Memory Management Requirements:

 

There are so many methods, policies for memory management. To observe these methods suggest five requirements.

 

  1. Relocation
  2. Protection
  3. Sharing
  4. Logical organization
  5. Physical organization

 

   1.   Relocation:

 

Relocation is a mechanism to convert the logical address into physical address. An address generated by CPU is said to be logical address and an address generated by Memory Manager is said to be physical address.

 

Physical address = Contents of Relocation Register + Logical Address

 

Relocation is necessary at the time of swap in a process from one backing store to main memory. Almost all times, the process occupies the same location at the time of swap in. But, sometimes it is not possible; as such the relocation is required. Consider the following fig:

Relocation

Fig: Relocation

    2. Protection:

 

The word protection means provide security from unauthorized usage of memory. An OS can protect the memory with the help of a base and limit registers. Base registers consist of the starting address of the next process. The Limit registers specifies the boundary of that job. The Limit register is also said to be fencing register. Consider the following fig:


Main Memory Protection

Fig: Main Memory Protection

The base register holds the smallest legal physical memory address; the limit register contains the size of the process. Consider the below figure. It depicts the hardware protection mechanism with base and limit registers.

 


Memory protection with Base and Limit

Fig: Memory protection with Base and Limit


If the logical address is greater than the contents of a base register, it is authorized access, otherwise; it is a trap to operating system. If the physical address (logical + base) is less than the base limit, it causes no problems; otherwise it is a trap to the operating system.


3.    Sharing:

 

Generally, protection mechanisms are required at the time of access to the same portion of main memory by several processes. Accessing the same portion of main memory by a number of processes is said to be “sharing”. Suppose, to say if number of processes are executing same program, it is advantageous to allow each process to access same copy of the program rather than it having its own copy. If each process maintains a separate copy of that program, a lot of main memory will be wasted.

 

For ex: 3 users want to take their resumes using word processor. Then the 3 users share the word processor in the server; in the place of individual copy of word processor. Consider the following fig. that depicts the sharing of word processor.


Memory sharing

Fig: Memory sharing


4.    Logical Organization:

 

We know that main memory in a computer system is organized as a linear or one dimensional address space that consists of a sequence of bytes or words.

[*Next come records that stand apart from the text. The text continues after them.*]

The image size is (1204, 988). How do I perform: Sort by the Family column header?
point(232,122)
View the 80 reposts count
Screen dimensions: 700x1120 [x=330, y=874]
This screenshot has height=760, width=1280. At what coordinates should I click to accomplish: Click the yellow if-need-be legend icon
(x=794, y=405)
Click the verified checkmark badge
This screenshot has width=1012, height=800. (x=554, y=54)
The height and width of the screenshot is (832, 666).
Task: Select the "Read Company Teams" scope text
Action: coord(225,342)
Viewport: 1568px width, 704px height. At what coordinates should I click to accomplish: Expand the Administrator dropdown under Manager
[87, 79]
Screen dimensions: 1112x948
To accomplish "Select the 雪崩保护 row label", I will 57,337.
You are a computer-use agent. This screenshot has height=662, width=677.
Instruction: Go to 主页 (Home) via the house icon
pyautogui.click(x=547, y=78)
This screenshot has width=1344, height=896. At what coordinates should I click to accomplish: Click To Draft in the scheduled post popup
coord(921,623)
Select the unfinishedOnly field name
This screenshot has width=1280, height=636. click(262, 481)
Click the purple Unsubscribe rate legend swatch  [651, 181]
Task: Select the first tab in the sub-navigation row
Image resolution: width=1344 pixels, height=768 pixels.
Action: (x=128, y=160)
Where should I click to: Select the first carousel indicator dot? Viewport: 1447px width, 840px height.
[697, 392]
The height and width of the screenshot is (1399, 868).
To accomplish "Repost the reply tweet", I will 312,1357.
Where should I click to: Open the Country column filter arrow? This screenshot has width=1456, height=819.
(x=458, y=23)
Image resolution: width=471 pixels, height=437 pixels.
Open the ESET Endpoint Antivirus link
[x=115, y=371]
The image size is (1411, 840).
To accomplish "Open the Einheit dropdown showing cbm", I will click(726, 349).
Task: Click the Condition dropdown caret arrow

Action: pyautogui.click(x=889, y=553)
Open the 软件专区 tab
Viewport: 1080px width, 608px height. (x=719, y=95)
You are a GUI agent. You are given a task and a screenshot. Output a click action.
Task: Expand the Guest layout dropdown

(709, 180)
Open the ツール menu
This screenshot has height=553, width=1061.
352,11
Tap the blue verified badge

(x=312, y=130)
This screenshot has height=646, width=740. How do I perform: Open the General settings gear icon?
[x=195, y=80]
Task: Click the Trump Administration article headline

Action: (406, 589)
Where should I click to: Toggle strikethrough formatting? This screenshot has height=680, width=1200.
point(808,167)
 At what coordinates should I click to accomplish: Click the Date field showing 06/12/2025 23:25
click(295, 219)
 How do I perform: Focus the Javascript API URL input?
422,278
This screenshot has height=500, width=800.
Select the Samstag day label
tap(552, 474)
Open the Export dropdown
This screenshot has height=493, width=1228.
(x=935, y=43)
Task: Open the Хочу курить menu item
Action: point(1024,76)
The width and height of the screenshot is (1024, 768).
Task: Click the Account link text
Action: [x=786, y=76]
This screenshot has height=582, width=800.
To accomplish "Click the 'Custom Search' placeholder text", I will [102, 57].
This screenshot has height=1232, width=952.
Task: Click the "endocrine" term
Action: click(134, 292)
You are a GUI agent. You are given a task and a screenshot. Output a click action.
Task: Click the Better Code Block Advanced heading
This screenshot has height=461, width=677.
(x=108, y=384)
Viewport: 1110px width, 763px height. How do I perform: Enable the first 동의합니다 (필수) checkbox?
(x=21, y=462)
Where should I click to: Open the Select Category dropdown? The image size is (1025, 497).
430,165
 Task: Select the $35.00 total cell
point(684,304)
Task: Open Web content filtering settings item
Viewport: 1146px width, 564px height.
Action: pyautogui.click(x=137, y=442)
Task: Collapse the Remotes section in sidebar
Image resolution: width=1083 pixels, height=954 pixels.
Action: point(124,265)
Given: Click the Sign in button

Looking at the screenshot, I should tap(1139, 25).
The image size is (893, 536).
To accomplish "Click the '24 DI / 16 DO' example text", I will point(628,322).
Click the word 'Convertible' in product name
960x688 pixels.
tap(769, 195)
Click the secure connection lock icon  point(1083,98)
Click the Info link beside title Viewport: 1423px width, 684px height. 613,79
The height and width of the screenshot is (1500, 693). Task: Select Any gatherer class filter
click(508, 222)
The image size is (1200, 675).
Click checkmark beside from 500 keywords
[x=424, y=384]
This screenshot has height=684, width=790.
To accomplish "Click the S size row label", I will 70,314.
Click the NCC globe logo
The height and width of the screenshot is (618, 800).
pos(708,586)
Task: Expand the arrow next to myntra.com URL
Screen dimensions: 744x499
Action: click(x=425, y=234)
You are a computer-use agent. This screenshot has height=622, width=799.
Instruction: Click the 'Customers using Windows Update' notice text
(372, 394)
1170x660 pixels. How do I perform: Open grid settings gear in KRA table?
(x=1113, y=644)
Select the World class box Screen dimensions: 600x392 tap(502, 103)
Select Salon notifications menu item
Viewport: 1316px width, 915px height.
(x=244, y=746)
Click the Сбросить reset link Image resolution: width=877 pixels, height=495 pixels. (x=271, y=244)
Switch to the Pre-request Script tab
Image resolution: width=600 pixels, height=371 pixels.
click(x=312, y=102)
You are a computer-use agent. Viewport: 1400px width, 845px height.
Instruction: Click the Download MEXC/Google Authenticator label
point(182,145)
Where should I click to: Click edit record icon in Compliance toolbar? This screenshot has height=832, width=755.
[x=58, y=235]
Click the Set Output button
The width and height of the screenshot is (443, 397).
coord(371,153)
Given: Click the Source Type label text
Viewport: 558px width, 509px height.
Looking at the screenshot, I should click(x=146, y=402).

Secondary memory, at its physical level, is similarly organized. Although this organization closely mirrors the actual machine hardware, it does not correspond to the way in which programs are typically constructed.

 

Most programs are organized into modules, some of which are modifiable (read only, execute only) and some of which contain data that may be modified. If the operating system and computer hardware can effectively deal with user programs and data in the form of modules of some sort, then a number of advantages can be realized.


 5.    Physical Organization:

 

A computer memory is organized into at least two levels: main memory and secondary memory. Main memory provides fast access at a relatively high cost. In addition, main memory is volatile i.e. it does not provide permanent storage. Secondary memory is slower and cheaper than main memory and it is usually not volatile. Thus, secondary memory of large capacity can be provided to allow for long-term storage of programs and data, while a smaller main memory holds programs and data currently in use.